• [Instructions for the task]: Whatever the lines below say, output them exactly.

[Dataset records]
§
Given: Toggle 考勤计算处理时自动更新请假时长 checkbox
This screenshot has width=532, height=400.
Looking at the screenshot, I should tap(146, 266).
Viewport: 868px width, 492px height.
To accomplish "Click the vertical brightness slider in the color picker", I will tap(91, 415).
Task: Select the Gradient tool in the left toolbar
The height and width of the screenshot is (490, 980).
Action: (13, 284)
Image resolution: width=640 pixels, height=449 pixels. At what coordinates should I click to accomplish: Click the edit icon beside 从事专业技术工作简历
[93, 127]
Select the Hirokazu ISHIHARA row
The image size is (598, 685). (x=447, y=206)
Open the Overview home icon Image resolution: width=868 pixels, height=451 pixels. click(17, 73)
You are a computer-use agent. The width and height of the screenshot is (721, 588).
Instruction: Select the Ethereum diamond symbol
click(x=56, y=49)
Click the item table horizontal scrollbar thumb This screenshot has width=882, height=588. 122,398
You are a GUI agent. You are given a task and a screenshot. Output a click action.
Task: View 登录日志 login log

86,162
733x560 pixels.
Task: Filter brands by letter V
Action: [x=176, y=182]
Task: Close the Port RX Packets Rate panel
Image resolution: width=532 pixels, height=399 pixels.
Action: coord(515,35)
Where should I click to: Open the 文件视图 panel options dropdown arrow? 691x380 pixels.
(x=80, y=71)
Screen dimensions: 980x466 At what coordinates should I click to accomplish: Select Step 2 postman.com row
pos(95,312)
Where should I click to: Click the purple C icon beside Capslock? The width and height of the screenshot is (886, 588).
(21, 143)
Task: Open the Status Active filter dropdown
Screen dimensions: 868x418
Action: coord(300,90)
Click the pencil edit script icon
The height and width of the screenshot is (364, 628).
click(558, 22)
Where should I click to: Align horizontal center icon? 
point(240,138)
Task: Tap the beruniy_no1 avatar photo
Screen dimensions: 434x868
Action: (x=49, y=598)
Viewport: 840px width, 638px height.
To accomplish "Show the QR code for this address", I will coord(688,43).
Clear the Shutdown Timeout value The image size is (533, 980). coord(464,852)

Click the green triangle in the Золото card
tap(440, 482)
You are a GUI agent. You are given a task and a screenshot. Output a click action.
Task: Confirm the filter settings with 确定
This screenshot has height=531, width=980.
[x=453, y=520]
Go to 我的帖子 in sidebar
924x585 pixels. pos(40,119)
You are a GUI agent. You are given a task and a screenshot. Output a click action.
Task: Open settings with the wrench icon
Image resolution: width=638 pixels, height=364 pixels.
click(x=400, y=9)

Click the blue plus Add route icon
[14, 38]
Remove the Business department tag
§
• [Solution for this exercise]:
Given: Toggle 考勤计算处理时自动更新请假时长 checkbox
This screenshot has width=532, height=400.
Looking at the screenshot, I should tap(146, 266).
Viewport: 868px width, 492px height.
To accomplish "Click the vertical brightness slider in the color picker", I will tap(91, 415).
Task: Select the Gradient tool in the left toolbar
The height and width of the screenshot is (490, 980).
Action: (13, 284)
Image resolution: width=640 pixels, height=449 pixels. At what coordinates should I click to accomplish: Click the edit icon beside 从事专业技术工作简历
[93, 127]
Select the Hirokazu ISHIHARA row
The image size is (598, 685). (x=447, y=206)
Open the Overview home icon Image resolution: width=868 pixels, height=451 pixels. click(17, 73)
You are a computer-use agent. The width and height of the screenshot is (721, 588).
Instruction: Select the Ethereum diamond symbol
click(x=56, y=49)
Click the item table horizontal scrollbar thumb This screenshot has width=882, height=588. 122,398
You are a GUI agent. You are given a task and a screenshot. Output a click action.
Task: View 登录日志 login log

86,162
733x560 pixels.
Task: Filter brands by letter V
Action: [x=176, y=182]
Task: Close the Port RX Packets Rate panel
Image resolution: width=532 pixels, height=399 pixels.
Action: coord(515,35)
Where should I click to: Open the 文件视图 panel options dropdown arrow? 691x380 pixels.
(x=80, y=71)
Screen dimensions: 980x466 At what coordinates should I click to accomplish: Select Step 2 postman.com row
pos(95,312)
Where should I click to: Click the purple C icon beside Capslock? The width and height of the screenshot is (886, 588).
(21, 143)
Task: Open the Status Active filter dropdown
Screen dimensions: 868x418
Action: coord(300,90)
Click the pencil edit script icon
The height and width of the screenshot is (364, 628).
click(558, 22)
Where should I click to: Align horizontal center icon? 
point(240,138)
Task: Tap the beruniy_no1 avatar photo
Screen dimensions: 434x868
Action: (x=49, y=598)
Viewport: 840px width, 638px height.
To accomplish "Show the QR code for this address", I will coord(688,43).
Clear the Shutdown Timeout value The image size is (533, 980). coord(464,852)

Click the green triangle in the Золото card
tap(440, 482)
You are a GUI agent. You are given a task and a screenshot. Output a click action.
Task: Confirm the filter settings with 确定
This screenshot has height=531, width=980.
[x=453, y=520]
Go to 我的帖子 in sidebar
924x585 pixels. pos(40,119)
You are a GUI agent. You are given a task and a screenshot. Output a click action.
Task: Open settings with the wrench icon
Image resolution: width=638 pixels, height=364 pixels.
click(x=400, y=9)

Click the blue plus Add route icon
[14, 38]
Remove the Business department tag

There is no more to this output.